Peter,
But, sadly, you’re right. I think we’ve reached the time to end the SSDT thread.
It saddens me to do so, though. I’m kinda interested in microkernel architectures.
Therefore, let’s start another thread - I am quite interested in this as well…
Consider the model where an application doesn’t allocate the buffer in an arbitrary location,
but rather allocates it from a central pool of such buffers managed by the system.
This type of scheme has the advantage that you can enforce constraints such as "
one owner at a time"… all very clever stuff, and the data is effectively “pre-marshaled”
and can be passed-around without copying.
IMHO, currently known implementations of microkernel with all their ports, pipes, messages, etc rely upon the concept that is flawed in itself, and trying to improve it is pretty much useless idea.

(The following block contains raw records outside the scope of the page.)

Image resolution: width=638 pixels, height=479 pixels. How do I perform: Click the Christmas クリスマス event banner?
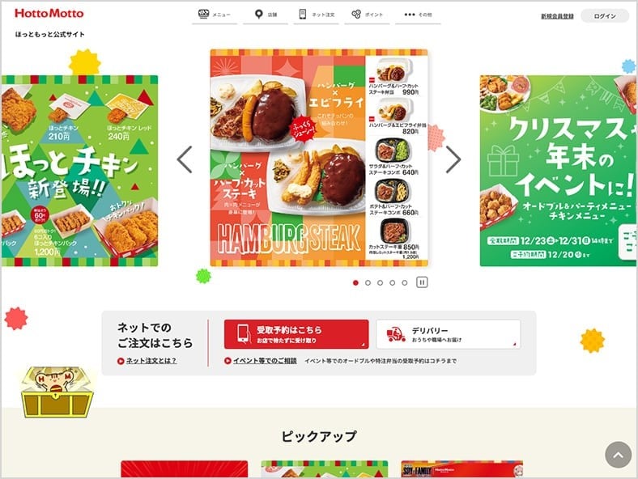[x=559, y=171]
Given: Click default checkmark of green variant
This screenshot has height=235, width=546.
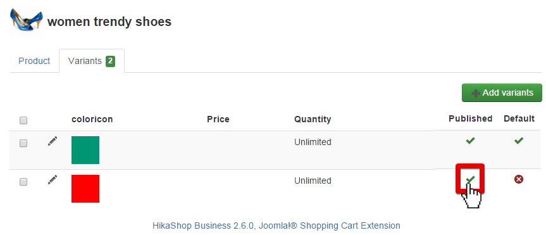Looking at the screenshot, I should click(519, 141).

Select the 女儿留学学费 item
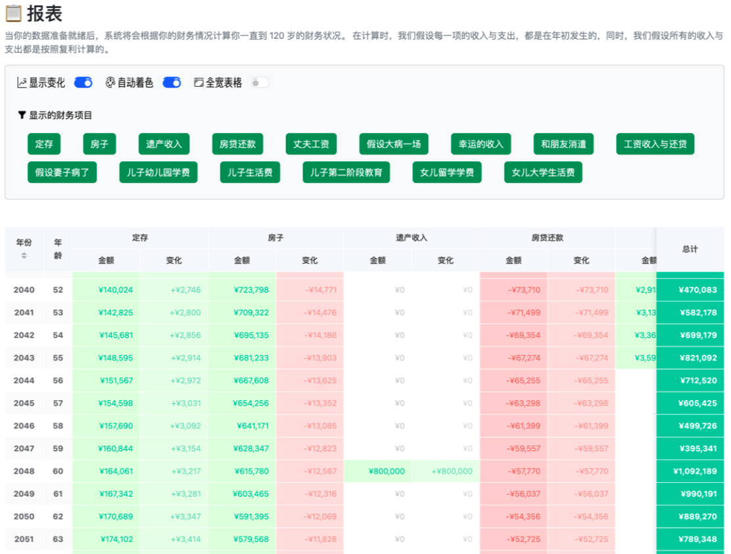pyautogui.click(x=447, y=172)
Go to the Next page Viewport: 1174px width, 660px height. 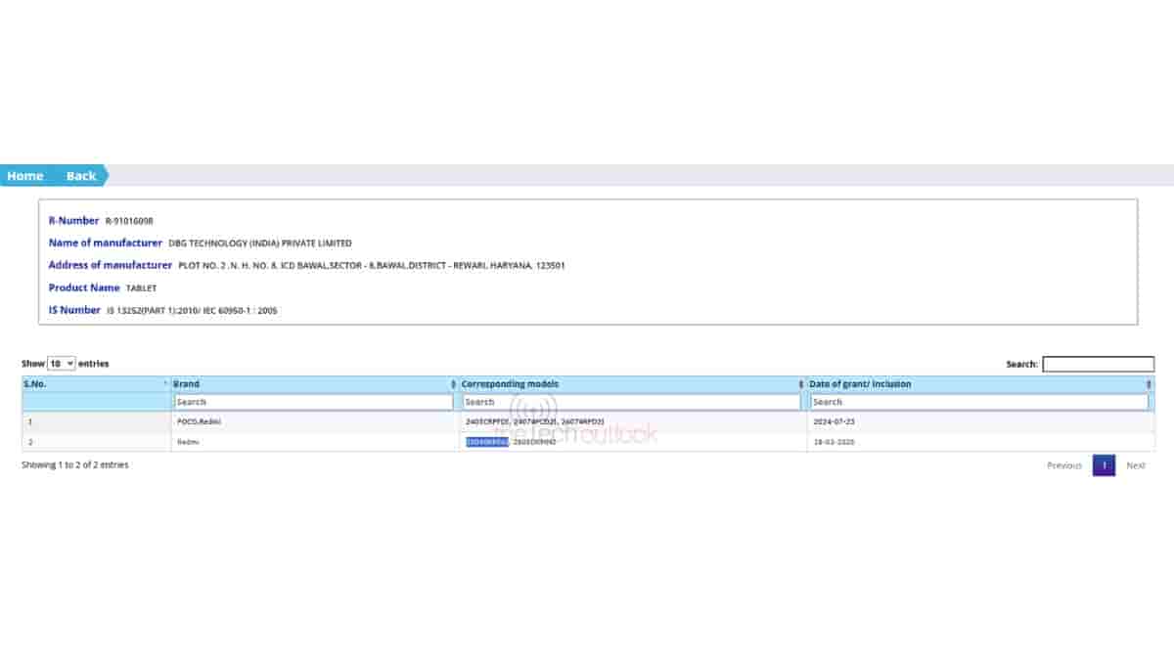(1135, 465)
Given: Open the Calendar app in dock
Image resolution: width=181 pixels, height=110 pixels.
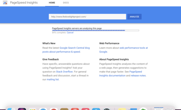Looking at the screenshot, I should (75, 109).
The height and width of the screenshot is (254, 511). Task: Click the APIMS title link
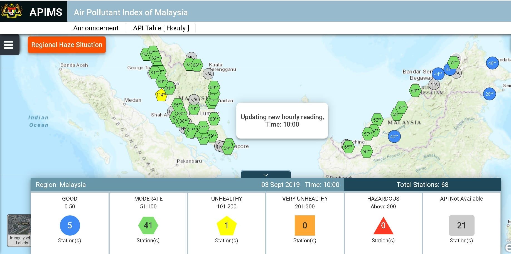click(46, 12)
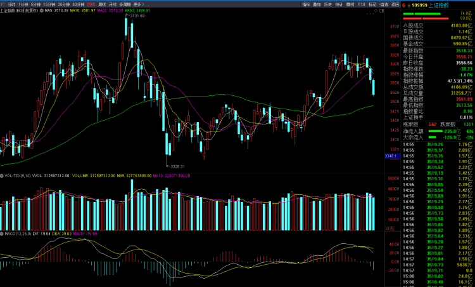Open the 画线 drawing tools

[x=349, y=4]
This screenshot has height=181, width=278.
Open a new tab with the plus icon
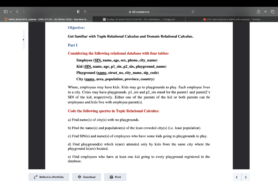click(x=266, y=12)
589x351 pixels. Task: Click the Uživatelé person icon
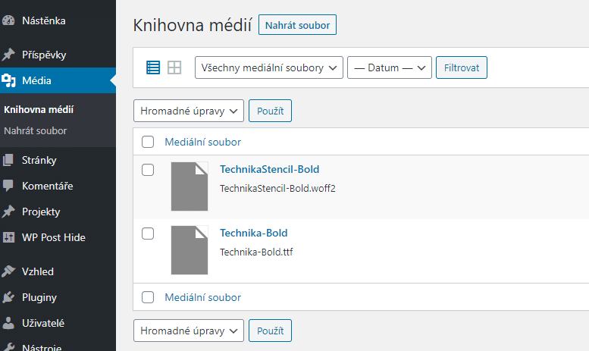[x=8, y=323]
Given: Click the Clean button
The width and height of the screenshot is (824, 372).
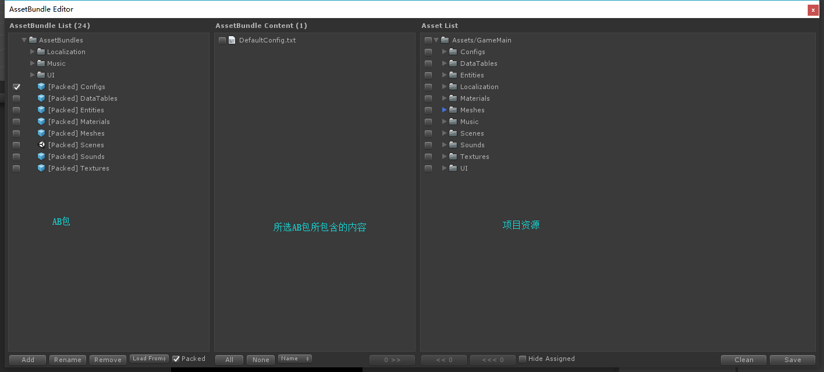Looking at the screenshot, I should [x=743, y=359].
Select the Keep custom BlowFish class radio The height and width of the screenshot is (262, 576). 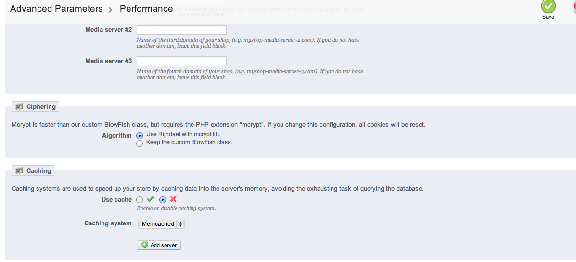pos(140,144)
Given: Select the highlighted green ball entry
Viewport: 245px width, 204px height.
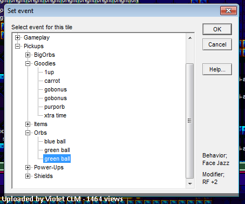Looking at the screenshot, I should click(57, 159).
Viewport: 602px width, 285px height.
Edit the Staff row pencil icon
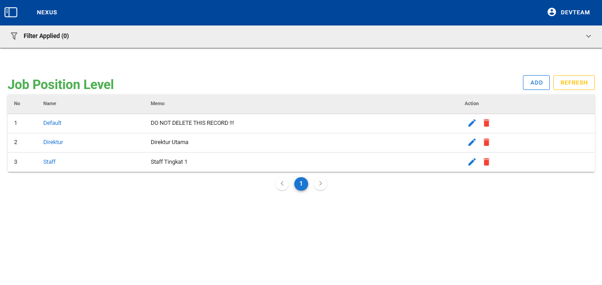click(472, 162)
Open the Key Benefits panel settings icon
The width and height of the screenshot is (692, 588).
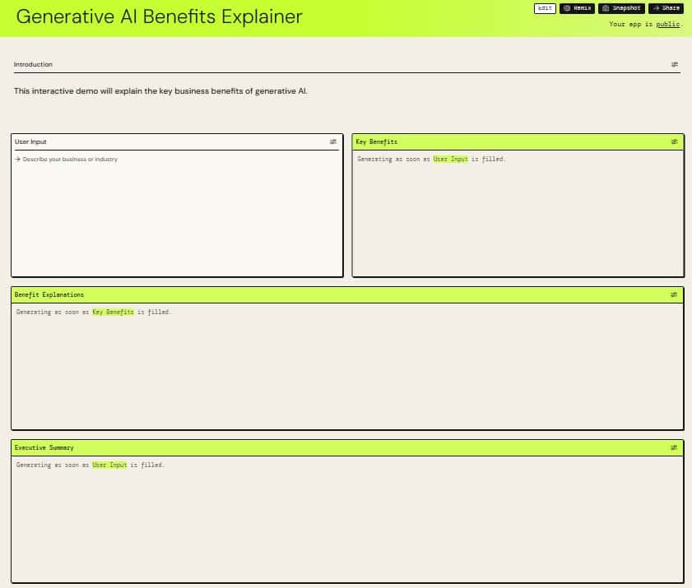(x=674, y=141)
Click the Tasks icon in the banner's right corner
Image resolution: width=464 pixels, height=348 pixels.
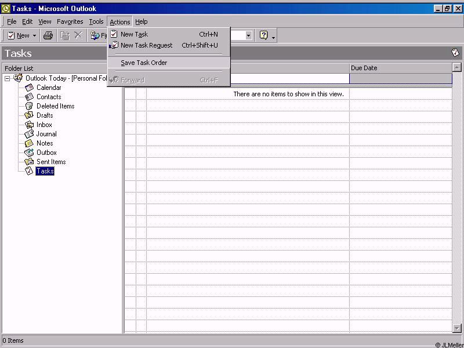(x=455, y=53)
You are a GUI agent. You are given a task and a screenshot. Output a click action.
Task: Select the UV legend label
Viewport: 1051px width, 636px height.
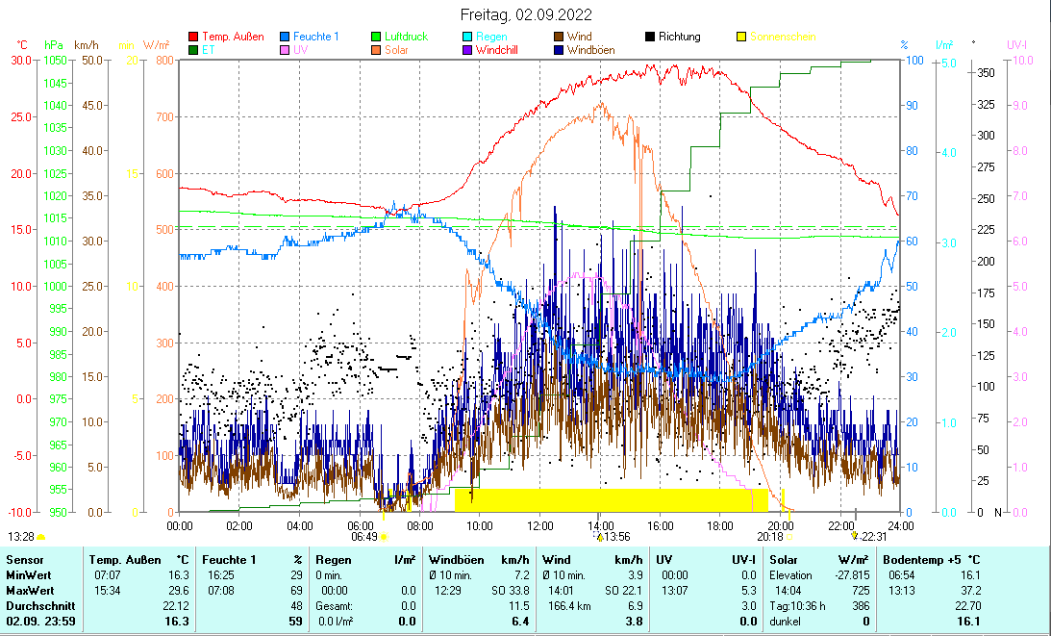[x=300, y=50]
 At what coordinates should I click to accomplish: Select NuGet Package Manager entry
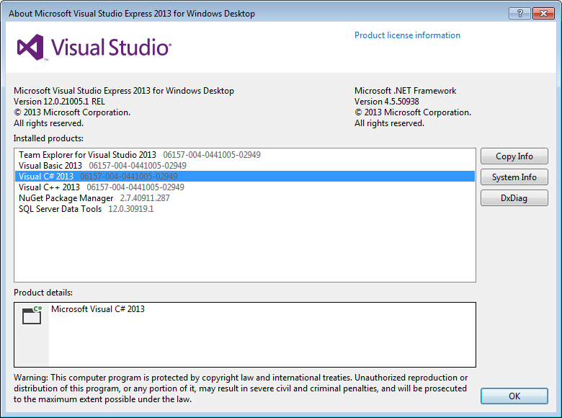pyautogui.click(x=66, y=198)
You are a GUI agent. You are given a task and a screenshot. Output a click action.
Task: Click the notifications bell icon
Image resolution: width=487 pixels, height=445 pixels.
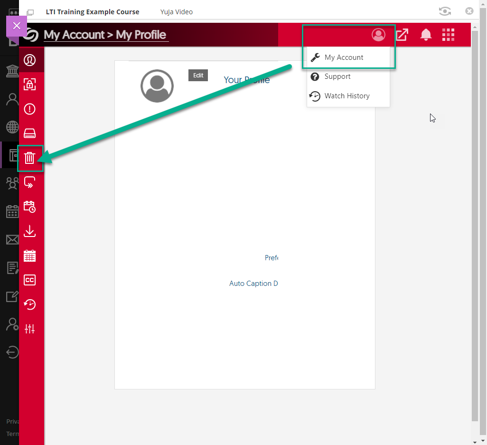click(x=426, y=35)

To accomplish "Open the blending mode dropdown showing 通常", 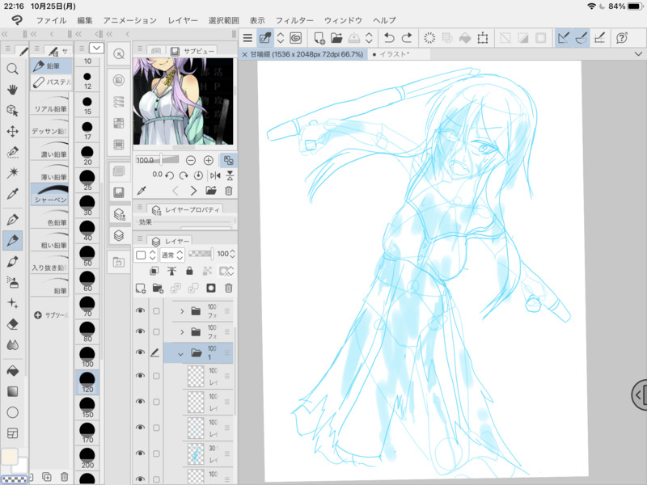I will click(172, 255).
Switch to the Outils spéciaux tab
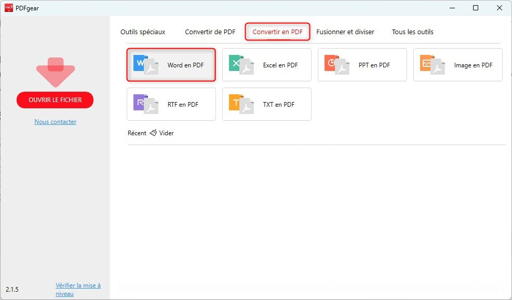512x300 pixels. click(143, 32)
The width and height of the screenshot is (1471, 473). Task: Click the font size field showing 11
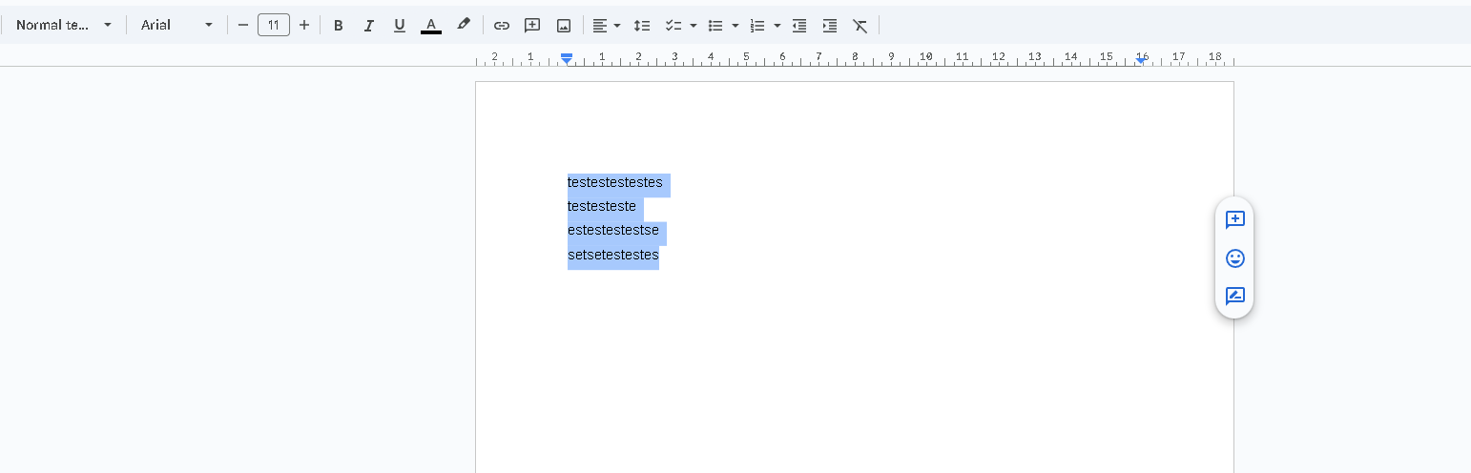pyautogui.click(x=274, y=25)
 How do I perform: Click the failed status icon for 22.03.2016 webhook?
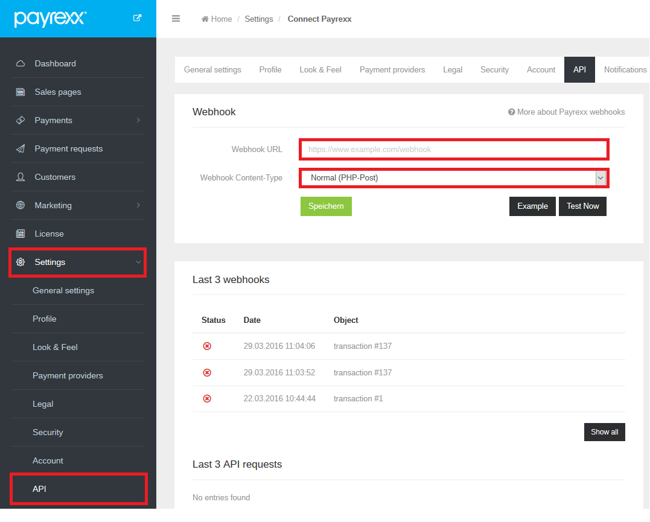tap(207, 399)
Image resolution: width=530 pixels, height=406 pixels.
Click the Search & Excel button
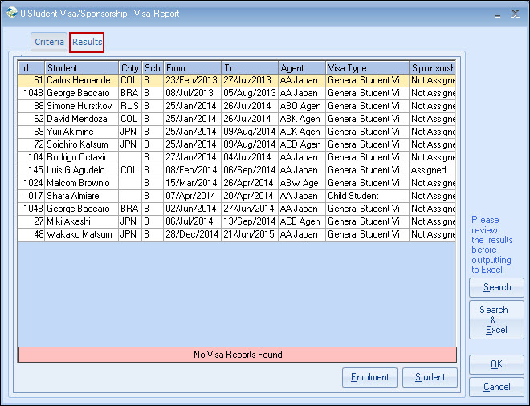coord(496,319)
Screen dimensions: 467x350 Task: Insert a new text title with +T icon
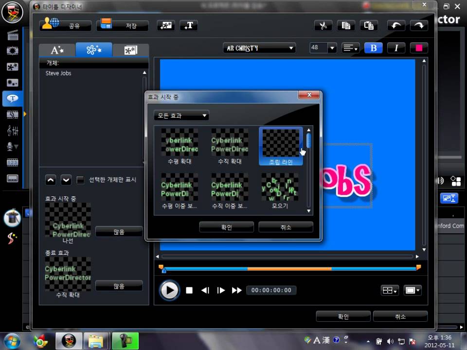[x=189, y=26]
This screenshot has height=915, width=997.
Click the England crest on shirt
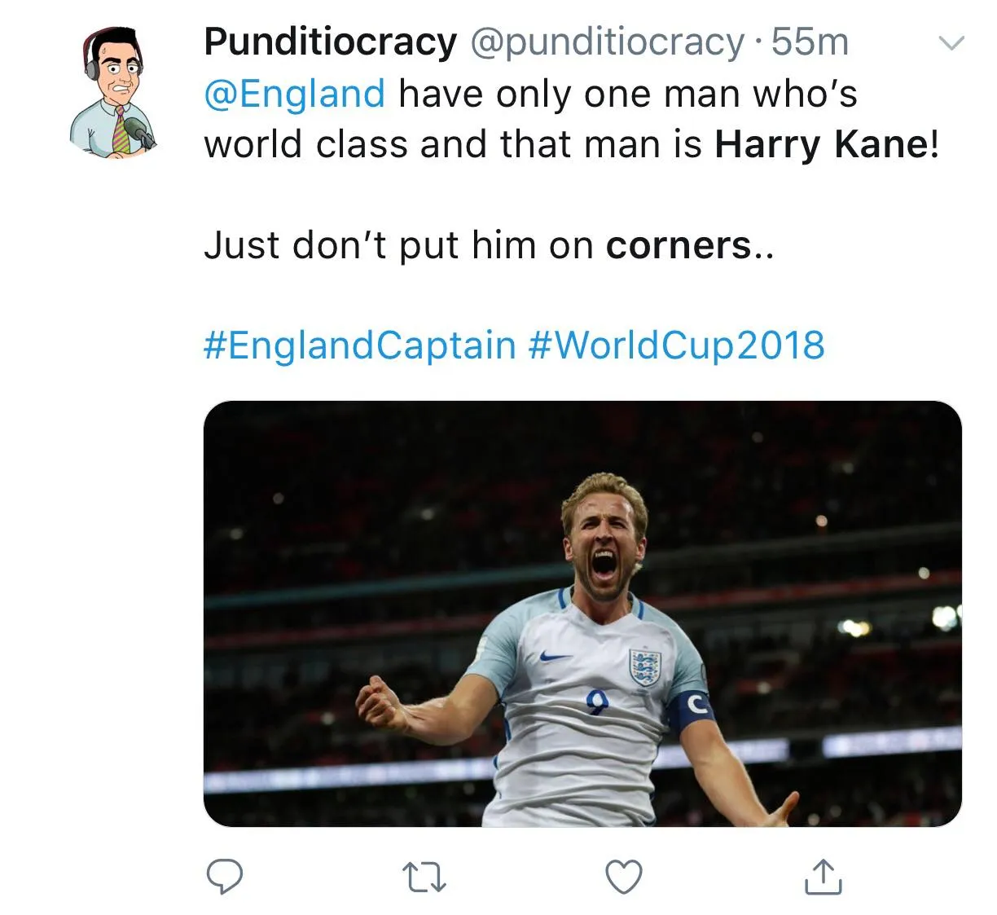point(644,666)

I think what we really need in order to design a high-performance microkernel is just to rethink the concepts of the process/thread and of the address space( ironically, the former part has been already done in Linux, so that microkernels may take advantage of it)
First of all, let’s ask ourselves a question - assuming that the address space is shared, can module X make any use of the fact that it has a full access to module Y’s code and data,
provided that they are not in the same compilation unit and code/data in question is not exported by module Y??? Obviously, not… Therefore, even if we unmap module Y’s code and data from the target address space while module X runs, we are not going to limit the latter’s functionality in any possible way( of course apart from the ability of modules to register callbacks directly with one another).
Every scheduleable execution unit in existence can have its own page directory and descriptor table. Therefore, you can think of threads just as of independent processes that just happen to share the address space with their parent for read-write access (i.e. the way Linux thinks of threads) only because their PDEs and PTEs are set up this way. However, modifying
thread X’s PDE is not going to affect thread Y’s one in any possible way.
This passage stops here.